# SUPPLIED PASSAGE

▶

Survivors of boat tragedy that left 63 migrants dead accuse Nato member states of failing to come to aid of people in danger
June 21, 2013 (The Guardian) – Two survivors of a dinghy tragedy that killed 63 migrants in the Mediterranean lodged fresh legal complaints on Wednesday in Paris and Madrid, accusing the French and Spanish military of failing to come to the aid of people in danger.
The harrowing case known as the boat “left-to-die” was first revealed by the Guardian in 2011 and raised serious questions about the role ofNato naval vessels and military aircraft after a tiny dinghy crammed with 72 migrants from sub-Saharan Africa ran out of fuel and drifted for two weeks along one of the busiest shipping lanes in the world. The passengers died one by one, despite numerous distress calls, while Nato allies engaged in the operation against Colonel Gaddafi were in the waters nearby but did not help.
An initial legal complaint was shelved by the Paris prosecutor’s office last year after the French military claimed it had no responsibility.
Last year, an investigation by the Council of Europe, the continent’s human rights watchdog, found that a catalogue of institutional and legal failures led to the avoidable deaths of the migrants. It called on Nato and its member states to launch separate inquiries into why so many military units – including a Spanish frigate under Nato command that was sailing in the immediate vicinity of the boat – failed to respond to the migrants’ desperate pleas for help.

◀

# DATASET EXCERPTS
▶

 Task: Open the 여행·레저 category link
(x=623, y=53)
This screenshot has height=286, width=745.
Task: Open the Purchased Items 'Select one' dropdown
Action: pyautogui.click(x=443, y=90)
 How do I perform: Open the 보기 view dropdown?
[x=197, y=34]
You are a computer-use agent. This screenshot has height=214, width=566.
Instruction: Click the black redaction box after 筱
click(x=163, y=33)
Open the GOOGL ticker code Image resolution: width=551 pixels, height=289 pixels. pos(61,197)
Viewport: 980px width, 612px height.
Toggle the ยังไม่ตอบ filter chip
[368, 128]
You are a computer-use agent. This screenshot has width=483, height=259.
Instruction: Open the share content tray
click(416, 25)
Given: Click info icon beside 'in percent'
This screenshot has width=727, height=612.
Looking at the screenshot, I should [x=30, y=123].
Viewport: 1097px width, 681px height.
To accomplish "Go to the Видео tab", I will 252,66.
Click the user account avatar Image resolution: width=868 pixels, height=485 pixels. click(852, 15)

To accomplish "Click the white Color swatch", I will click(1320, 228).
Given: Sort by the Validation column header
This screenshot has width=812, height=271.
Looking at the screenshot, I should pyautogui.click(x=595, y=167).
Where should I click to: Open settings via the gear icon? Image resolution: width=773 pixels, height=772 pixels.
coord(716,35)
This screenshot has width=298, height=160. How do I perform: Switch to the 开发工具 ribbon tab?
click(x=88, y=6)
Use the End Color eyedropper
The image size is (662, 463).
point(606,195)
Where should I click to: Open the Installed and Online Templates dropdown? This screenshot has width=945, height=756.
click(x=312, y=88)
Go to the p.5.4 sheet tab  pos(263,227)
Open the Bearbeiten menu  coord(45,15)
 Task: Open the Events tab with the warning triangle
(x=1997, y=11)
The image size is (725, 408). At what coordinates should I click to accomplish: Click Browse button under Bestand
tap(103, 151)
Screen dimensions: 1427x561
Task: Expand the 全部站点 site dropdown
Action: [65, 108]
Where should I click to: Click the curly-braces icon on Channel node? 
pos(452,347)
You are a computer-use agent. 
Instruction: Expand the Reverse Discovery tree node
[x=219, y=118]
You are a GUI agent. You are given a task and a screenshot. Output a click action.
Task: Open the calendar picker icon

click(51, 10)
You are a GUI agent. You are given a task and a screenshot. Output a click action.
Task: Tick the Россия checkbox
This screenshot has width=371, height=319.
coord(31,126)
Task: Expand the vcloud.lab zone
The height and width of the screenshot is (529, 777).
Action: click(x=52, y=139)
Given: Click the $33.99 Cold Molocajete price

◀

# REQUIRED ACTION 1
List each distinct number written in digits in the article on the migrant boat tragedy, counting each number once.
# REQUIRED ACTION 2
Repeat word for word the stretch of the migrant boat article from "Last year, an" through "pleas for help.".
# REQUIRED ACTION 3
Write the next part of the article on the migrant boat tragedy, picking up after its last sentence.

# YOUR RESPONSE 1
21, 2013, 63, 2011, 72

# YOUR RESPONSE 2
Last year, an investigation by the Council of Europe, the continent’s human rights watchdog, found that a catalogue of institutional and legal failures led to the avoidable deaths of the migrants. It called on Nato and its member states to launch separate inquiries into why so many military units – including a Spanish frigate under Nato command that was sailing in the immediate vicinity of the boat – failed to respond to the migrants’ desperate pleas for help.

# YOUR RESPONSE 3
The new Paris legal complaint – with the International Federation for Human Rights (FIDH) and three other rights groups as civil parties – is designed to force a judicial inquiry by a French investigating judge. Another complaint is to be lodged in Belgium and official demands for information have been made in Canada and the UK.
A picture of the migrant boat taken before it lost power and began to drift. Only nine of the passengers survived after it drifted for two weeks in a busy shipping lane
Human rights groups denounced the lack of information from defence ministries whose forces were present.
Father Mussie Zerai, an Eritrean priest in Rome, one of the last people to communicate with the migrant boat before its satellite phone battery ran out, warned against the omertà, or code of silence, among Nato states.
Launching the legal case, Abu Kurke , a survivor, described what happened after the dinghy left Libya on 27 March 2011 before washing up in Libya two weeks later with only 11 people alive, two of whom died shortly after.
Abu Kurke, 25, had fled his native region of Oromia in Ethiopia as a result of political violence, trekking across the Sahara to reach the north African coast. He and a friend paid for their passage on the dinghy but boarded without food or water after the Libyan military intercepted them and took their bags. Abu Kurke found the boat “very small, very dangerous”. He considered swimming back but his friend warned that Libyan forces might open fire.
After one day on board, the fuel ran out, the weather turned rough and with people squeezed in, sitting and standing, it was difficult to stay onboard. The migrants called Zerai, telling him babies and adults were sick and had no water. After at least one flyover, a helicopter – “whose nationality has yet to be established” – dropped water and biscuits, and indicated that it would return. It never came back.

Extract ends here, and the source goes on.